Custom Classifier
Group your documents into categories. Train a custom ML model to classify documents according to labels that you define.
Overview
The Custom Classifier categorizes documents into predefined classes. Define your label taxonomy, label example documents, and train a LayoutLMv3-based model that learns to recognize document types from both text content and visual layout.
Use cases:
- Document routing (invoices vs. contracts vs. forms)
- Type detection (W-2 vs. 1099 vs.

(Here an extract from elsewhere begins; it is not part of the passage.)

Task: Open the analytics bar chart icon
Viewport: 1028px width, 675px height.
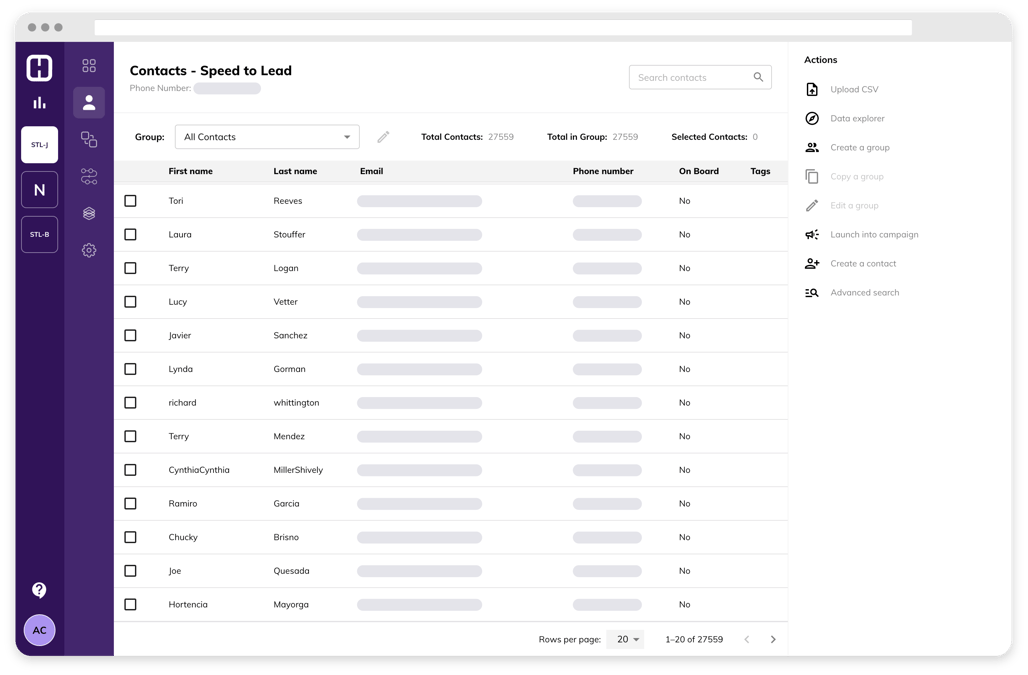Action: click(x=39, y=101)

W-9)
- Topic classification (complaint vs. inquiry vs. feedback)
- Compliance sorting (regulated vs. non-regulated)
- Triage and prioritization
Creating a Custom Classifier
Create Processor
Navigate to Processors → Custom Processors and click Create processor on the Custom Classifier card. Enter a name (e.g., “Document Type Classifier”) and click Create.
Define Labels
Open your classifier and navigate to the Label Management tab. Create labels for each document class:

| Setting | Description | Example |
|---|---|---|
| Label Name | Machine-friendly identifier | invoice |
| Display Name | Human-readable label | ”Invoice” |
| Description | What documents belong to this class | ”Purchase invoices from vendors” |
| Color | Visual indicator in labeling UI | Blue swatch |
Labels can be reordered by dragging the handle. Enable/disable labels with the toggle. Status badges show green when a label has 10+ training samples.

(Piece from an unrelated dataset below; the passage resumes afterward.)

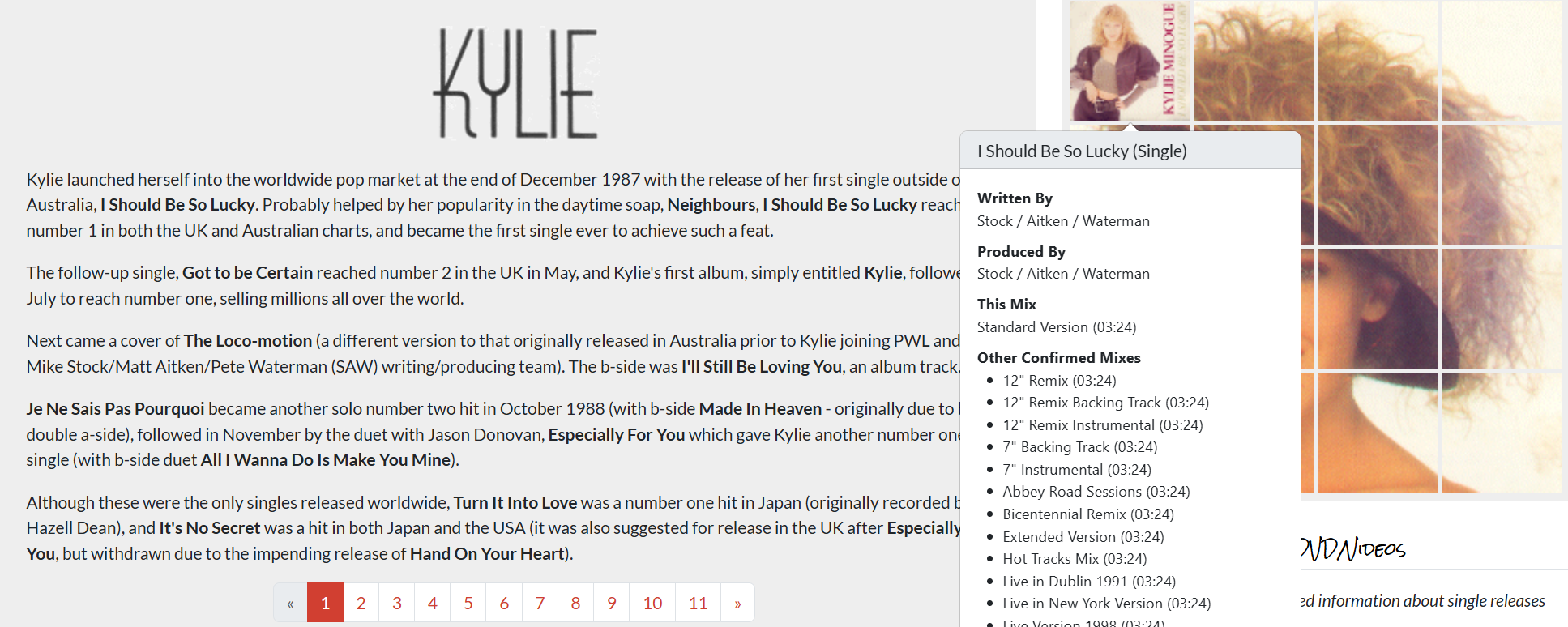Click the second tile of the album cover grid
This screenshot has width=1568, height=627.
pos(1254,61)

Aim for at least 10 labeled examples per class for initial training. More examples and balanced class sizes produce better models.
Import Training Documents
Navigate to the Documents tab and import example documents. Include a mix of all document types you want to classify.
- Supported formats: PDF, PNG, JPEG, TIFF, DOCX
- Upload via file picker, drag-and-drop, or S3 import
Label Documents
Click a document to open the Labeling Interface, which uses a two-panel layout:

Left panel — Document preview (3/4 width):
- Full-sized document image
- Zoom controls (0.25x to 3x)
- Rotate document button
- Refresh/reload document
Right panel — Label assignment (1/4 width):
- Scrollable list of all labels with color indicators
- Click a label to assign it to the current document
- Selected label shows highlighted with border and background
- Each label shows its keyboard shortcut (1-9)
Keyboard shortcuts:
1-9— Toggle label assignmentEnter— Confirm label and move to next unlabeled documentNor→— Next document (without saving)Por←— Previous documentEsc— Close labeling interface?— Show all shortcuts
The labeling workflow is designed for speed — assign a label and press Enter to move through documents quickly.
Review Dataset
The Dataset Overview tab shows:

- Total documents — All imported documents
- Labeled count — Documents with assigned labels
- Unlabeled count — Documents still needing labels
- Needs Review — Documents flagged for review
- Labeling progress — Percentage bar
- Per-label statistics — Document count per label with color indicators
- Train/Test split — 80/20 split showing assignment counts
Click Auto-assign to randomly distribute unassigned documents into training and test sets.
Train Model
Navigate to Training Jobs and click Start Training. The classifier trains a LayoutLMv3-based model that learns from both text content and document layout.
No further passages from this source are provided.